# Document passage
Those under 40 risk an overuse injury, tendonitis or a partial muscle tear or strain, while those over 40 risk a complete tear of certain muscle groups, warned Cardone.

The wrists and shoulders take a beating during the exercise. “I’m really not a fan of pushups with palms on the floor, it’s a big stressor. The wrist is not made to weight bear like that so it’s really tough on the wrists,” said Cardone. “You’re putting a lot of stress on the shoulder in those positions; it’s a big stressor for the rotator cuff. If someone has an unstable shoulder they risk an episode of instability of the shoulder during those shoulder taps.”

And the risk of injury doesn’t stop with the upper body: “Without proper training they risk strain to the hip flexors and quadriceps, then when they’re doing the pushup jacks, they risk injury to the hamstring,” said Cardone. “This shouldn’t be done barefoot. Then there is risk of injury to toes. It should be done with sneakers.”

You may be thinking: I am super fit. So, I can handle it, right? Not exactly.

# Record set
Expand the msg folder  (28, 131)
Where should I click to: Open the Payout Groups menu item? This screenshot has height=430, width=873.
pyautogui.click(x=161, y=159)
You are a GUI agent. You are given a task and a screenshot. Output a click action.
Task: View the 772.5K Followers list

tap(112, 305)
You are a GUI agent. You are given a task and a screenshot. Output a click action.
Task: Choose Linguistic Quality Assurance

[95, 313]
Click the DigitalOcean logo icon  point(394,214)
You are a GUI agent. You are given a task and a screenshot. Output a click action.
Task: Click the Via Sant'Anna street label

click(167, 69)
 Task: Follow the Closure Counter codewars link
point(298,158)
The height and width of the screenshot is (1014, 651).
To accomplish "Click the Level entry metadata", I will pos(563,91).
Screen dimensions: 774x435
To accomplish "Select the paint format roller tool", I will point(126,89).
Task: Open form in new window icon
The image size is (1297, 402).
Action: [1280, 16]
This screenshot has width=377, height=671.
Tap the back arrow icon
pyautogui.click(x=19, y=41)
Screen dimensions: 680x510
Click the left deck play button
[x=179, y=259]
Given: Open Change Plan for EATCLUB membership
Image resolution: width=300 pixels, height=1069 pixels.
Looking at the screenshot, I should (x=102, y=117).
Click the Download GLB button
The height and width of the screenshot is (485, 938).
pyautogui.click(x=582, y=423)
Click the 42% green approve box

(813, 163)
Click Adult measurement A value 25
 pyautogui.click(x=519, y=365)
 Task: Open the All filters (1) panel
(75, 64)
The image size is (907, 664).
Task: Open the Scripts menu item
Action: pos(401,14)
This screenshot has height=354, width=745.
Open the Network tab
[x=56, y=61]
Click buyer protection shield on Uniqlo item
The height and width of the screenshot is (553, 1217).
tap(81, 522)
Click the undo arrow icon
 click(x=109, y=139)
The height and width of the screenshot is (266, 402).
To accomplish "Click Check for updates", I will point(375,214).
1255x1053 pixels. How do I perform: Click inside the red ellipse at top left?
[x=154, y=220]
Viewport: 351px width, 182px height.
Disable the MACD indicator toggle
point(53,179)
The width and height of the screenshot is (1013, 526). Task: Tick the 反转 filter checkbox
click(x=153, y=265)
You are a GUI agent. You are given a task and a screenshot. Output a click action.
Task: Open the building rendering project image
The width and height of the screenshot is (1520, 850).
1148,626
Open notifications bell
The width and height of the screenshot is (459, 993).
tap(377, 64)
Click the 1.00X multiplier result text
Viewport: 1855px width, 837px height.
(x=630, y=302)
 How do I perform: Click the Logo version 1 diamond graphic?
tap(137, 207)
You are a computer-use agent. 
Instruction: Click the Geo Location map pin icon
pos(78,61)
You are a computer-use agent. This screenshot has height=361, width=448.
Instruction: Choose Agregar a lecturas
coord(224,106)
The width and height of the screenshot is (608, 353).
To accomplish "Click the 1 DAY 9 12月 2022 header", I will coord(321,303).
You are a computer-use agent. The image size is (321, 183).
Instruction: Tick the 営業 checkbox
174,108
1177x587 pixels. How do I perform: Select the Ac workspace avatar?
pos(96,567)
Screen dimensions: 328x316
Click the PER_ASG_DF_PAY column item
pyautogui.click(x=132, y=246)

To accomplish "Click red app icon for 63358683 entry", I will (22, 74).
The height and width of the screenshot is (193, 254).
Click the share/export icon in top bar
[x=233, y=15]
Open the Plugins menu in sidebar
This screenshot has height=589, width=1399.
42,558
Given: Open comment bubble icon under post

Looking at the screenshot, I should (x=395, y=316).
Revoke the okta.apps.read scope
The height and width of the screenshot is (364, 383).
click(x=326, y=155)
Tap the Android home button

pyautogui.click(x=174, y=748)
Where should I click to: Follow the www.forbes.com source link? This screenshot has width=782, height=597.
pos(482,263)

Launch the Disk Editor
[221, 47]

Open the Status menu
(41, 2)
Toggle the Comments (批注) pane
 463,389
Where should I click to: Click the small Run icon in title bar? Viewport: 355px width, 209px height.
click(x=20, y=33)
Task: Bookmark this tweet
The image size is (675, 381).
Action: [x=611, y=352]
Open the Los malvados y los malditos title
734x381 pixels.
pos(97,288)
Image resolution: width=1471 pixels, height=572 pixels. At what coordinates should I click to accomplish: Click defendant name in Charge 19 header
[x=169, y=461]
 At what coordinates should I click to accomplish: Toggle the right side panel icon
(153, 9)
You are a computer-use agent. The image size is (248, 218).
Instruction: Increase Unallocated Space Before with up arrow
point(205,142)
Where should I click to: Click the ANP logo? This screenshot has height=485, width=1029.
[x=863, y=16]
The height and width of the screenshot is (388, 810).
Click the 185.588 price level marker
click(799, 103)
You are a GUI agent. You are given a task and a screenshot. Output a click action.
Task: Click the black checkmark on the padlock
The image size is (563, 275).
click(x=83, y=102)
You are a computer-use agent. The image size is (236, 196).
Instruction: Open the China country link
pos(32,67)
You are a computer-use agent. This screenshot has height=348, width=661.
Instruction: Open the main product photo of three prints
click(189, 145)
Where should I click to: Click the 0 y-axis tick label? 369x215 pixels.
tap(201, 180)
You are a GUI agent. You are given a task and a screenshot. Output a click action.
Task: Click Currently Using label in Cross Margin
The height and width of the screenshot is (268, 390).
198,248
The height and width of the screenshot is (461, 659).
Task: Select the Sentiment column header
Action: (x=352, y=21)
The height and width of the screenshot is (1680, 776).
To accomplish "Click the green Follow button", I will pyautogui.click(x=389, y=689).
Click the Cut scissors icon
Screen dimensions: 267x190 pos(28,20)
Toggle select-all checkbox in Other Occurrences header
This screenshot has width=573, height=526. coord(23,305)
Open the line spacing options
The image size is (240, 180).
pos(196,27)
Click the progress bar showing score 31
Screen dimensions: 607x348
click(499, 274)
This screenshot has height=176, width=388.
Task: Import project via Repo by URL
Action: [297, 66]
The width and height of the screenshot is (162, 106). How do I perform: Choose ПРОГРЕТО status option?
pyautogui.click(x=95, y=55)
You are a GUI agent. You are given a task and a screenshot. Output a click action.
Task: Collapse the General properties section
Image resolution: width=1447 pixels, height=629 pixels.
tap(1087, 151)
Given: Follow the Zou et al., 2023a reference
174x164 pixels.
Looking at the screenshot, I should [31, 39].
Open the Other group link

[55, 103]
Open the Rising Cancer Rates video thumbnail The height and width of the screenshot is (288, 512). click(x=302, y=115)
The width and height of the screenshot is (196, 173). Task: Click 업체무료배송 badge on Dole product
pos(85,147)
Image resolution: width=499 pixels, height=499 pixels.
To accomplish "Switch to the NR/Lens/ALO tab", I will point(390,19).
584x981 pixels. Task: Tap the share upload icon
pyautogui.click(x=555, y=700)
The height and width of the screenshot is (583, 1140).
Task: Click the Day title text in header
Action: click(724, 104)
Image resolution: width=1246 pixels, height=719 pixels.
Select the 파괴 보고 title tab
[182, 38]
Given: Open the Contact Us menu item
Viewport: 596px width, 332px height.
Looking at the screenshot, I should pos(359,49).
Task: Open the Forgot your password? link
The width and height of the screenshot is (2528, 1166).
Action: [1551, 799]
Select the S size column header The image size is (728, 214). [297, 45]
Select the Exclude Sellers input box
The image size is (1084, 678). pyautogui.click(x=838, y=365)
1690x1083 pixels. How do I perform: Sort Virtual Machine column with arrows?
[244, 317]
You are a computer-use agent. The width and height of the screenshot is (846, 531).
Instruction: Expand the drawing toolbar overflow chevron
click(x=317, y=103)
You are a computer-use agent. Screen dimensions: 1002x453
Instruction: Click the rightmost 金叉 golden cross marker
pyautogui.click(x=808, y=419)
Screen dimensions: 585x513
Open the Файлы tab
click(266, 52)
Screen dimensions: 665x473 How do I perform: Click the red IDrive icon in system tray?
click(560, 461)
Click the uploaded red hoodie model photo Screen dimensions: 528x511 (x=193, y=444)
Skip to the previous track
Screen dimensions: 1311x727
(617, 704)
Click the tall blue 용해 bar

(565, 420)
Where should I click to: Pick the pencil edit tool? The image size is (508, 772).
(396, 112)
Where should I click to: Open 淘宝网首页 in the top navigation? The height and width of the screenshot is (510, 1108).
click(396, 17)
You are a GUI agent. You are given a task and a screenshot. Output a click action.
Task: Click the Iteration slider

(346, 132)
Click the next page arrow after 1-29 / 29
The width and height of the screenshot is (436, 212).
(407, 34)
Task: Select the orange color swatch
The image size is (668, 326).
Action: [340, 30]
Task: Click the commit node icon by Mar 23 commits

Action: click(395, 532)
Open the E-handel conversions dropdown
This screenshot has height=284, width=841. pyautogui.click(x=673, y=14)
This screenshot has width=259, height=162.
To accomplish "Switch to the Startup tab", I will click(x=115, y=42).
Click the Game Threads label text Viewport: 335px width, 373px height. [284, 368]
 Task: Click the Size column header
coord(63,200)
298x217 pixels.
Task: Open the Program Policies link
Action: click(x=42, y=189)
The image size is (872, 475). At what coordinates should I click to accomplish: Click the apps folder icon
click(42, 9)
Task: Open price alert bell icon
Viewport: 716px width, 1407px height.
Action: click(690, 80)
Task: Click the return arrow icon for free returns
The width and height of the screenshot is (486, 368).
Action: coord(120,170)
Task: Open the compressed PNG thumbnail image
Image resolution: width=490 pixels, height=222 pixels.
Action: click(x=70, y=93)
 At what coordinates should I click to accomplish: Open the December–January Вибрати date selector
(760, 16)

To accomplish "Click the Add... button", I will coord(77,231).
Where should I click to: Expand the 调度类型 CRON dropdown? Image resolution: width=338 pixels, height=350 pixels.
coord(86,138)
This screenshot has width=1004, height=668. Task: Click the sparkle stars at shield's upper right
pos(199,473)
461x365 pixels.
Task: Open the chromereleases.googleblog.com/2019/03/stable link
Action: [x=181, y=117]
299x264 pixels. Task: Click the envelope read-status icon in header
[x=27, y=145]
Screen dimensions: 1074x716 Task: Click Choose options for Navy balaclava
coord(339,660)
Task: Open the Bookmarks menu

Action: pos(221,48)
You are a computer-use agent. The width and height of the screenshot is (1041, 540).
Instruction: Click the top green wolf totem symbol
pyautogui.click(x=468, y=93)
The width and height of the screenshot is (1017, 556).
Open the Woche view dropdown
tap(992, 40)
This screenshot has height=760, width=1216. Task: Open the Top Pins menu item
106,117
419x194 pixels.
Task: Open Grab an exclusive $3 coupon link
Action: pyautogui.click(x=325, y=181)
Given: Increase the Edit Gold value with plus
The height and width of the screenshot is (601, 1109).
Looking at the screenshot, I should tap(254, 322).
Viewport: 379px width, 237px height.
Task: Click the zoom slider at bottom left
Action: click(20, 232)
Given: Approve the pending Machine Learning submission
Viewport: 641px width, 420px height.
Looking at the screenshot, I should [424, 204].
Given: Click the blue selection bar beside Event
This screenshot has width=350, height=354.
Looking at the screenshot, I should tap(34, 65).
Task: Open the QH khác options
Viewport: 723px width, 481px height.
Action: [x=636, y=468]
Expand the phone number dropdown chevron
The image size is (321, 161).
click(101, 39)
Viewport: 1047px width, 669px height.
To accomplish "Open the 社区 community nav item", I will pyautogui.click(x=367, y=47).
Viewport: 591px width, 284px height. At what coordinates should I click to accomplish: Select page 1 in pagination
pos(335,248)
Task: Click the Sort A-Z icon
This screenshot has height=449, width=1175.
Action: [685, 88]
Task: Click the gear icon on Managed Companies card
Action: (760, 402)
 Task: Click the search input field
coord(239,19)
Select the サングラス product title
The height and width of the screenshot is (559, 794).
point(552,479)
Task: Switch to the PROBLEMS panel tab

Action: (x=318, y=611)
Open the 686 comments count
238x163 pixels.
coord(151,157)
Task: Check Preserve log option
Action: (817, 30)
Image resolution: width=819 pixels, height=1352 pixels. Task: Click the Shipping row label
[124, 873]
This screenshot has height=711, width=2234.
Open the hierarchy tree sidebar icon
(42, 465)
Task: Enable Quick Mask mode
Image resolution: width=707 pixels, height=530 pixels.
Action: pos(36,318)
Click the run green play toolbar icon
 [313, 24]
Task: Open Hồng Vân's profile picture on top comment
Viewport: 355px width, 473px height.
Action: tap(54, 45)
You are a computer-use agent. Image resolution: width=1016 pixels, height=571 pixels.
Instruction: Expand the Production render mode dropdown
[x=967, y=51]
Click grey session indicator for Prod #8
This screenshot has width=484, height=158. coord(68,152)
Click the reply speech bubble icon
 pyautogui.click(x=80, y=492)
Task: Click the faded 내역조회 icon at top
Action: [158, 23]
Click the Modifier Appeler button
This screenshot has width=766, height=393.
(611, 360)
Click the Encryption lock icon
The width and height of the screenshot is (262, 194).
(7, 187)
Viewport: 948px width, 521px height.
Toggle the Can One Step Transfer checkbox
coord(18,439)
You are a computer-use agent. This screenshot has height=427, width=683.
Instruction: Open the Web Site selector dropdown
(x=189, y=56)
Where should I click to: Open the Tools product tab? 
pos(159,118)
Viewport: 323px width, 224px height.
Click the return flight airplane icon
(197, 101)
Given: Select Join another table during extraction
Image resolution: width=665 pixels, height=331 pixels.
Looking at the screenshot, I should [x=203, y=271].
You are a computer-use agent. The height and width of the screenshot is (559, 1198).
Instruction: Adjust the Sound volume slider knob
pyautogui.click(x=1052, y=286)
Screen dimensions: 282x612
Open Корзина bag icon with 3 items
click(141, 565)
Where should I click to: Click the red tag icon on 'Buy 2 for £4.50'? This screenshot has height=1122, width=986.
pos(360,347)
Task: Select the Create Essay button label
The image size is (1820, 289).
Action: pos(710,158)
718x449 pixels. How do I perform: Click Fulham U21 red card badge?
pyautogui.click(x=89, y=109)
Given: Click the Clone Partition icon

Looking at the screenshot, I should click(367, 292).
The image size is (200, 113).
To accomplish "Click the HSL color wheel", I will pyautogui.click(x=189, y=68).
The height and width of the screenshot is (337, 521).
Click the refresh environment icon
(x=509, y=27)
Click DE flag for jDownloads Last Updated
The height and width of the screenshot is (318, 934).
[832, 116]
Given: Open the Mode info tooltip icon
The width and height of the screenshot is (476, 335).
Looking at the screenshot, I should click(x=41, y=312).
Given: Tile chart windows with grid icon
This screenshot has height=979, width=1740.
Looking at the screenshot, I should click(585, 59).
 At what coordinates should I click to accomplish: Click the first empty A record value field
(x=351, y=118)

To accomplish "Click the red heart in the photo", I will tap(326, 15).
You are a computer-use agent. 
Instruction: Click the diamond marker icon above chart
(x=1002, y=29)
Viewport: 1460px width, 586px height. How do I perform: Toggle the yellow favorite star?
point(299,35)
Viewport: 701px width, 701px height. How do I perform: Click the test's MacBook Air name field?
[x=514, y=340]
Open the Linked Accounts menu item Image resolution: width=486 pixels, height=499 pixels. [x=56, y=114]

# About this task
Continue the article on pushup injury risks, starting after its final sentence, "Not exactly."

# Exercise output
“No matter how fit a person is, if you start to introduce new exercises and new stressors on certain muscle groups, even though they may be using muscle groups in other workouts, there’s a different strain,” said Cardone. “It’s like a soccer player going on to the tennis court ... Even though they are very fit and doing high-intensity work, they are using their body in a different way. So even for the most fit person … in order to minimize that risk of new exercise — especially something like this that is high intensity and strength — it needs to be introduced slowly.”

Up for the challenge? How to join "Rock the Boat" safely

If you want to work toward completing the challenge, how can you do it safely?

“To lead up to be able to do this, it’s not just about practicing this (workout). They need to incorporate other things into their routine,” advised Cardone.

Follow these expert tips to properly train for the “Rock the Boat” challenge:

  • Start with HIIT workouts. “They should be doing some high-intensity interval training to build some power and aerobic/anaerobic conditioning,” said Cardone. Start with something as simple as sprints, he said.
  • Work on your core. “Core strength is a major factor in being able to perform this routine safely,” said Stephanie Mansour, certified personal trainer and weight-loss coach.
  • Strengthen the upper and lower body. “Leading up to this they need to strengthen their upper body — all the major muscle groups, including the pectoralis, biceps, triceps, the upper back, the rotator cuff," said Cardone. "That all needs to be strengthened, not by doing this particular exercise, but with free weights or bodyweight strength. And then they need to do the same with their quadriceps and hamstrings.”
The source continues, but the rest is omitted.